Task to complete =
Format every line of the items below as a JSON list of strings, one string per line, skipping blank lines.

(Records from a data collection)
------------------------------
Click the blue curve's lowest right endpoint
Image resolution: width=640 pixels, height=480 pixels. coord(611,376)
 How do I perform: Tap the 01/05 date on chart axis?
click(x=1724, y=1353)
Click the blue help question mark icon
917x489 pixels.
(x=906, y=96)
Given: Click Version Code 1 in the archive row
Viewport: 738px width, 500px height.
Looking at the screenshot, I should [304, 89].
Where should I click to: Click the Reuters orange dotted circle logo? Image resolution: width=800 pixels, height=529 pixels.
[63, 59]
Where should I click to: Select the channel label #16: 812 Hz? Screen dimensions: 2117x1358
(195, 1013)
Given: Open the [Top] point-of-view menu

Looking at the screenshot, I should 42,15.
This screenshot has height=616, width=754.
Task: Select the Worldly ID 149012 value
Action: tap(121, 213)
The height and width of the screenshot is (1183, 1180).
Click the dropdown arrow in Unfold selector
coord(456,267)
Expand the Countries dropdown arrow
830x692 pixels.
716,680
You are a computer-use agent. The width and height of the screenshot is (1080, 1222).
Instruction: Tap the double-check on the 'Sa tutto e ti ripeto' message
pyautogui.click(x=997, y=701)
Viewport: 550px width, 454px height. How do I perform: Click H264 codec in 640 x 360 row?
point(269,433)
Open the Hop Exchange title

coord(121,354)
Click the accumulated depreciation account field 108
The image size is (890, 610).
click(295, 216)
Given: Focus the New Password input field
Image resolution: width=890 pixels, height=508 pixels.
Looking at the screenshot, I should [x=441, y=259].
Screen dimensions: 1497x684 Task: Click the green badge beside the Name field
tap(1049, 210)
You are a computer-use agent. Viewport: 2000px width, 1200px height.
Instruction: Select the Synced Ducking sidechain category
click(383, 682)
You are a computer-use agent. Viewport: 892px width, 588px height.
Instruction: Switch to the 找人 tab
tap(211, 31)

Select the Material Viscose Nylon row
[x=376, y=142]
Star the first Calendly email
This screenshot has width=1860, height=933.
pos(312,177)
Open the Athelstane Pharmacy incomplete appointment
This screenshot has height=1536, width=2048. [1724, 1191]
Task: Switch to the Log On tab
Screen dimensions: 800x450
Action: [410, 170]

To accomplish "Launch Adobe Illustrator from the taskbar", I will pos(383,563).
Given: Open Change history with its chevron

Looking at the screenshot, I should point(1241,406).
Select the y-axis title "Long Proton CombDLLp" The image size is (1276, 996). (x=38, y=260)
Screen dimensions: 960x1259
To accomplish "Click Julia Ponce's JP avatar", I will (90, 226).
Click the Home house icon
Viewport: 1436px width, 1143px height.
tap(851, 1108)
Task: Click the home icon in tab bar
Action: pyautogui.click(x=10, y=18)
------------------------------
Solution for this task =
[
  "Click the blue curve's lowest right endpoint",
  "Image resolution: width=640 pixels, height=480 pixels. coord(611,376)",
  " How do I perform: Tap the 01/05 date on chart axis?",
  "click(x=1724, y=1353)",
  "Click the blue help question mark icon",
  "917x489 pixels.",
  "(x=906, y=96)",
  "Given: Click Version Code 1 in the archive row",
  "Viewport: 738px width, 500px height.",
  "Looking at the screenshot, I should [304, 89].",
  "Where should I click to: Click the Reuters orange dotted circle logo? Image resolution: width=800 pixels, height=529 pixels.",
  "[63, 59]",
  "Where should I click to: Select the channel label #16: 812 Hz? Screen dimensions: 2117x1358",
  "(195, 1013)",
  "Given: Open the [Top] point-of-view menu",
  "Looking at the screenshot, I should 42,15.",
  "This screenshot has height=616, width=754.",
  "Task: Select the Worldly ID 149012 value",
  "Action: tap(121, 213)",
  "The height and width of the screenshot is (1183, 1180).",
  "Click the dropdown arrow in Unfold selector",
  "coord(456,267)",
  "Expand the Countries dropdown arrow",
  "830x692 pixels.",
  "716,680",
  "You are a computer-use agent. The width and height of the screenshot is (1080, 1222).",
  "Instruction: Tap the double-check on the 'Sa tutto e ti ripeto' message",
  "pyautogui.click(x=997, y=701)",
  "Viewport: 550px width, 454px height. How do I perform: Click H264 codec in 640 x 360 row?",
  "point(269,433)",
  "Open the Hop Exchange title",
  "coord(121,354)",
  "Click the accumulated depreciation account field 108",
  "The image size is (890, 610).",
  "click(295, 216)",
  "Given: Focus the New Password input field",
  "Image resolution: width=890 pixels, height=508 pixels.",
  "Looking at the screenshot, I should [x=441, y=259].",
  "Screen dimensions: 1497x684 Task: Click the green badge beside the Name field",
  "tap(1049, 210)",
  "You are a computer-use agent. Viewport: 2000px width, 1200px height.",
  "Instruction: Select the Synced Ducking sidechain category",
  "click(383, 682)",
  "You are a computer-use agent. Viewport: 892px width, 588px height.",
  "Instruction: Switch to the 找人 tab",
  "tap(211, 31)",
  "Select the Material Viscose Nylon row",
  "[x=376, y=142]",
  "Star the first Calendly email",
  "This screenshot has width=1860, height=933.",
  "pos(312,177)",
  "Open the Athelstane Pharmacy incomplete appointment",
  "This screenshot has height=1536, width=2048. [1724, 1191]",
  "Task: Switch to the Log On tab",
  "Screen dimensions: 800x450",
  "Action: [410, 170]",
  "To accomplish \"Launch Adobe Illustrator from the taskbar\", I will pos(383,563).",
  "Given: Open Change history with its chevron",
  "Looking at the screenshot, I should point(1241,406).",
  "Select the y-axis title \"Long Proton CombDLLp\" The image size is (1276, 996). (x=38, y=260)",
  "Screen dimensions: 960x1259",
  "To accomplish \"Click Julia Ponce's JP avatar\", I will (90, 226).",
  "Click the Home house icon",
  "Viewport: 1436px width, 1143px height.",
  "tap(851, 1108)",
  "Task: Click the home icon in tab bar",
  "Action: pyautogui.click(x=10, y=18)"
]